X_train, X_test, Y_train, Y_test = train_test_split(X, y, test_size=0.2, random_state=2)
print('X_train.shape=', X_train.shape, 'Y_train.shape=', Y_train.shape)
print('X_test.shape=', X_test.shape, 'Y_test.shape=', Y_test.shape)

Result

X_train.shape= (72, 80) Y_train.shape= (72,)
X_test.shape= (18, 80) Y_test.shape= (18,)

MODELING

We will employ four different models (SVM, Classification Trees, Logistic Regression, and KNN) and determine the optimal hyperparameters for each model.
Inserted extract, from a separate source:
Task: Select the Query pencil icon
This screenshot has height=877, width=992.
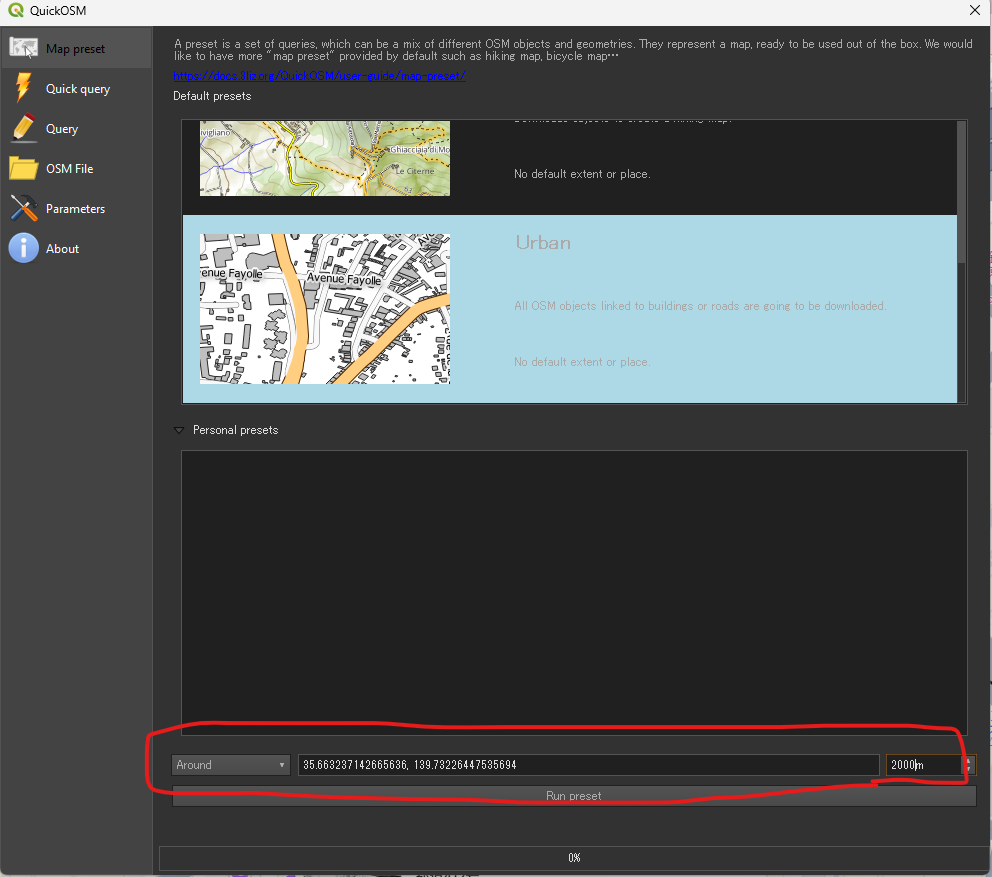Action: tap(24, 128)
Subsequently, we will assess the model performance using the test data to identify the most effective approach.

For Logistic Regression

Parameters:

parameters = 
     {
        "C":[0.01,0.1,1],
        'penalty':['l2'],
        'solver':['lbfgs']
     }

Best Parameter:

'C': 0.1, 'penalty': 'l2', 'solver': 'lbfgs'

Accuracy:

0.8607142857142855

Accuracy on the test data:

0.8333333333333334

Confusion Matrix

For SVM

Parameters:

parameters = 
    {
        'kernel':('linear', 'rbf','poly','rbf', 'sigmoid'),
        'C': np.logspace(-3, 3, 5),
        'gamma':np.logspace(-3, 3, 5)
    }

Best Parameter:

'C': 1.0, 'gamma': 0.03162277660168379, 'kernel': 'rbf'

Accuracy:

0.8482142857142858

Accuracy on the test data:

0.8333333333333334

Confusion Matrix

For Decision Tree

Parameters:

parameters = 
    {
        'criterion': ['gini', 'entropy'],
        'splitter': ['best', 'random'],
        'max_depth': [2*n for n in range(1,10)],
        'max_features': ['sqrt'],
        'min_samples_leaf': [1, 2, 4],
        'min_samples_split': [2, 5, 10]
    }

Best Parameter:

'criterion': 'entropy',
'max_depth': 16,
'max_features': 'sqrt',
'min_samples_leaf': 2,
'min_samples_split': 10,
'splitter': 'random'

Accuracy:

0.8767857142857143

Accuracy on the test data:

0.6666666666666666

Confusion Matrix

For KNN

Parameters:

parameters = 
    {
        'n_neighbors': [1, 2, 3, 4, 5, 6, 7, 8, 9, 10],
        'algorithm': ['auto', 'ball_tree', 'kd_tree', 'brute'],
        'p': [1,2]
    }

Best Parameter:

'algorithm': 'auto', 'n_neighbors': 7, 'p': 2

Accuracy:

0.85

Accuracy on the test data:

0.8333333333333334

Confusion Matrix

SUMMARY

MODEL	ACCURACY
Logistic Regression	0.833333
SVM	0.833333
Decision Tree	0.666667
KNN	0.833333

CONCLUSION

We note that three models, namely Logistic Regression, SVM, and KNN, achieve an identical accuracy of 0.83333333. Consequently, any of these models, excluding the Decision Tree, can be selected to forecast the landing outcomes of SpaceX Falcon 9 rockets.

The initiative offers the potential to assist other providers in predicting the potential result of a launch. This data could prove valuable should a different company consider competing with SpaceX for a rocket launch contract.